バレンタインデーはイベントが盛り沢山なのに、ホワイトデーはこれといって何も無いのは何故なのか。所詮は後付けの、企業を盛り上げるためだけのイベントに過ぎないのだろうか。
「いや、先輩を盛り上げるイベントでもある。はず」
なんて独り言を呟きながら、部屋に戻る。
―――――――――――――――――――――
「おはようございます、先輩」
「おはよぉ」
電車を降りてから学校に向かうまでの間に、なんとか先輩を見つけることができた。
そこら辺の生徒たちとは一線を画す美人ではあるけれど、人波の中で探すのは普通に困難だった。
「いつ渡すか悩んだんですけど、これどうぞ」
「なぁに?」
「お返しです。今日はホワイトデーなので」
「いらないって言ったのにぃ。ありがとぉ」
「市販品だったら返さないつもりだったんですけど、ね」
「……見た目が変だったぁ? それとも味?」
「包装が市販品っぽくなかっただけですよ。見た目も味も抜群でした」
「えへ……えへへ」
「というわけで、私も手作りです。ちょっと大きいので邪魔かもしれませんが」
「ううん、そんなことないよぉ」
今まで見たことがないレベルの笑顔を浮かべ、大事そうにチョコタルトの入った箱を抱きしめる先輩。不覚にも可愛いと思ってしまった。

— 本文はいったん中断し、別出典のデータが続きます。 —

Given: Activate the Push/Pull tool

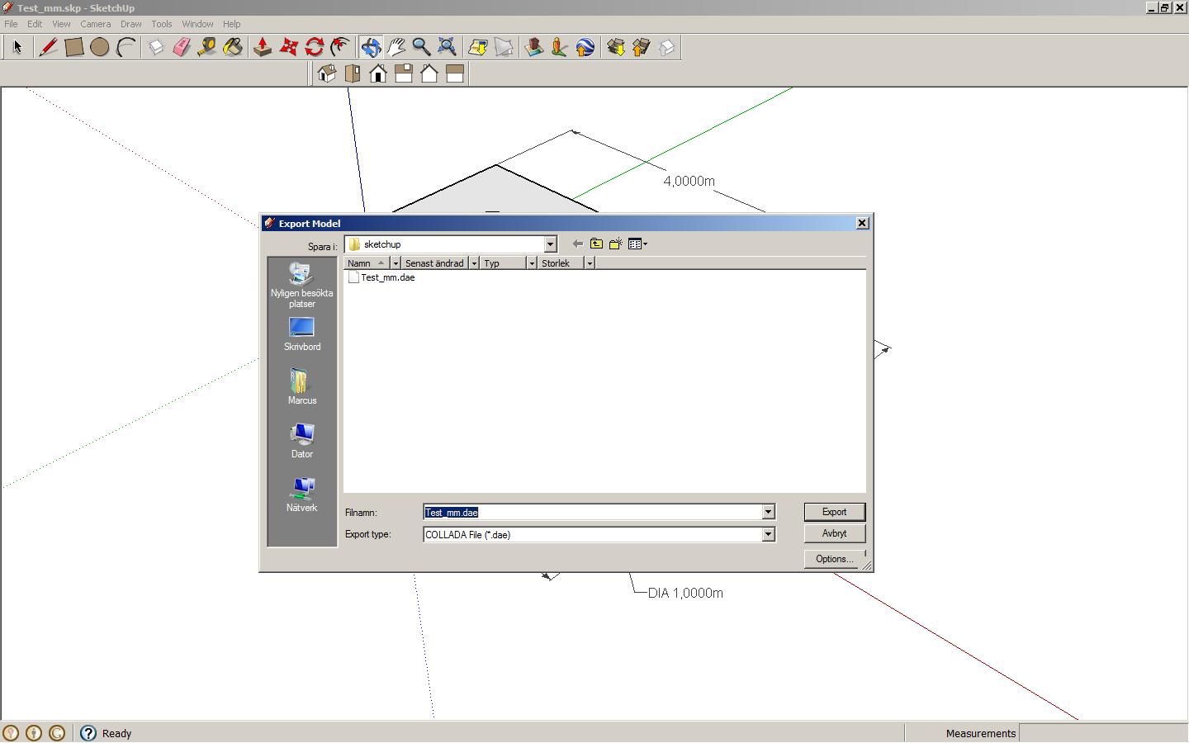Looking at the screenshot, I should (263, 47).
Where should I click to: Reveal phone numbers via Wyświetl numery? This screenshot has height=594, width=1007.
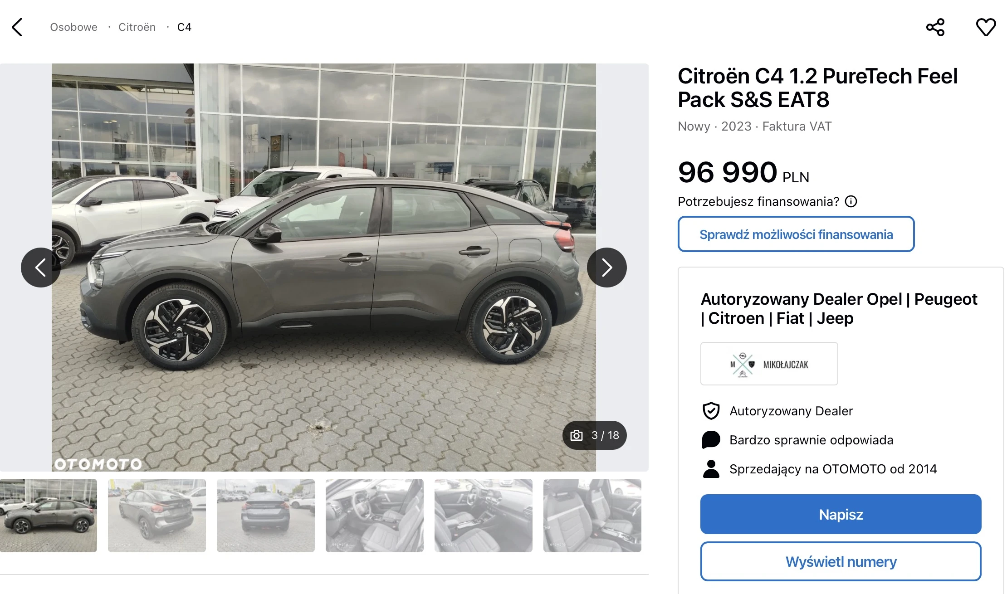841,561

「そういえば、先輩はバレンタインにチョコを貰ったりしたんですか?」
「うん、男女問わずって感じだよぉ。だから今日はお返しするんだぁ」
今度こそ本当に市販のね、と言って、鞄の中を私に見せる先輩。板チョコが、闇取引に使われる札束みたいな感覚で敷き詰められている。板チョコ屋さんかな。
……私に手作りチョコを渡して、ホワイトデーに市販のチョコでお返しをするってことは、本当に私のことを特別な存在とでも思ってくださっているのだろうか。

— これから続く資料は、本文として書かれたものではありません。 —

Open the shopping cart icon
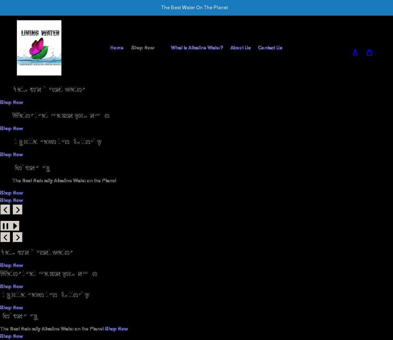Screen dimensions: 393x340 pos(369,52)
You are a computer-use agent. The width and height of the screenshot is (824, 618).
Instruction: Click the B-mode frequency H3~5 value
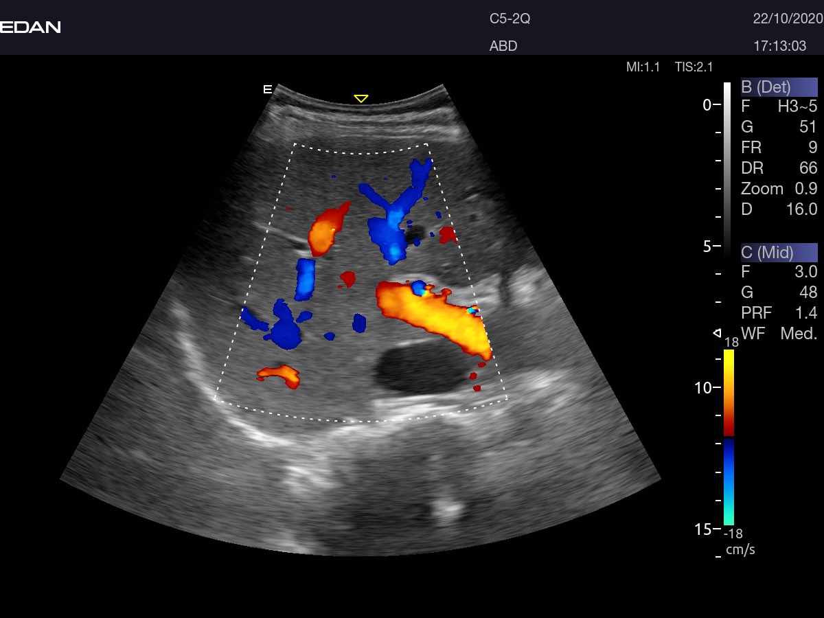797,106
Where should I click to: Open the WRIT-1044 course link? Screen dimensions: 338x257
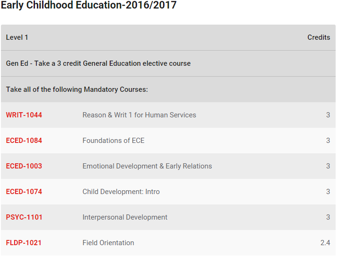pos(24,115)
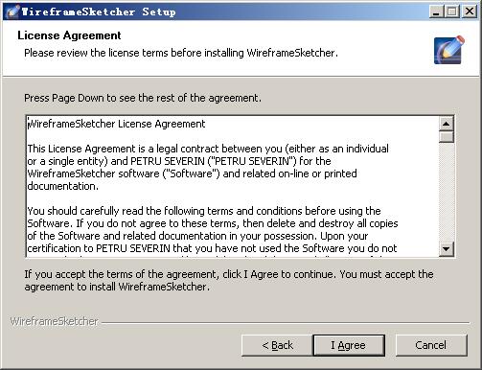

ほとんど友だちの居ない私にとって、嬉しいことではあるんだけども。
「全部板チョコということは、本気の人はいらっしゃらないんですね」
「本気でバレンタインに告白する人って、今どきいるのかなぁ」
「なんとなく、チョコから感じる気合いとかでわかりそうじゃないですか」
「そんな本気のチョコは……あったのかなぁ。人の気持ちなんて、簡単にはわからないからなぁ」
他人に踏み込まない私にも、人の気持ちはわからない。いや、わかろうと努力していないのかもしれない。
もう少し踏み込めば、先輩の気持ちとかもわかるのかもしれない。でも、それは怖くて無理だ。

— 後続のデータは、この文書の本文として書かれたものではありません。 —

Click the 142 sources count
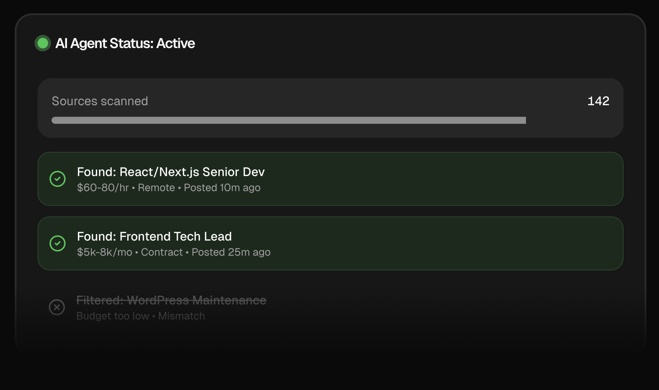 pyautogui.click(x=598, y=101)
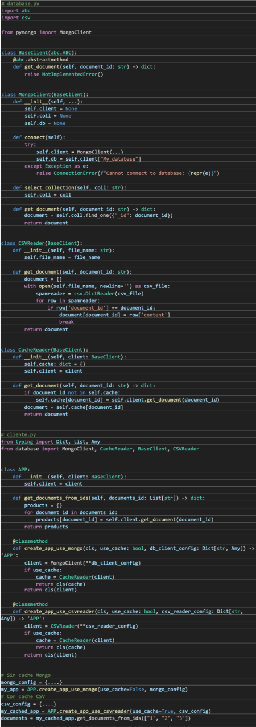Click the 'raise ConnectionError' line

pyautogui.click(x=128, y=172)
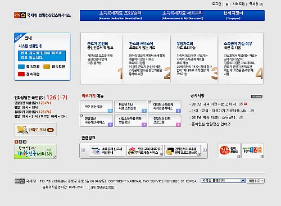The width and height of the screenshot is (281, 206).
Task: Click the MORE button beside notices
Action: point(257,97)
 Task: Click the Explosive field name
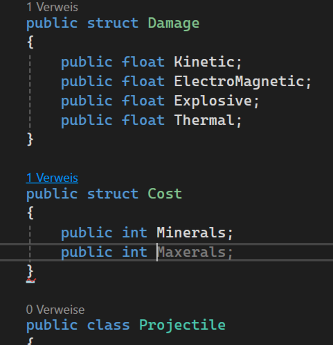pyautogui.click(x=213, y=101)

先輩と後輩、それ以上の関係性になる必要はない。先輩が望むなら、この関係を友だちと呼ぶのは構わないけど。
「誰にだって、人の気持ちなんてわかりませんよ。わかった気になれるだけです」
「それでも、わかろうとする努力は続けたいよねぇ」
「そう、ですね」
わからないのと、わかろうとしないことは別物だ。
それでも、人の心に踏み込むことはチョコレートみたいに甘くはない。
「それにしても、お返し嬉しいなぁ。なんだかログインボーナスみたい」
「なんですか、それ」
学校に到着すると、先輩は玄関で何人かに板チョコを渡し始めた。それを横目に、自分のクラスを目指す。
やっぱり、私もチョコを渡しておけば良かったな。なんて、少し欲が深すぎるか。
市販品のチョコを再成形しても良いじゃないですか……。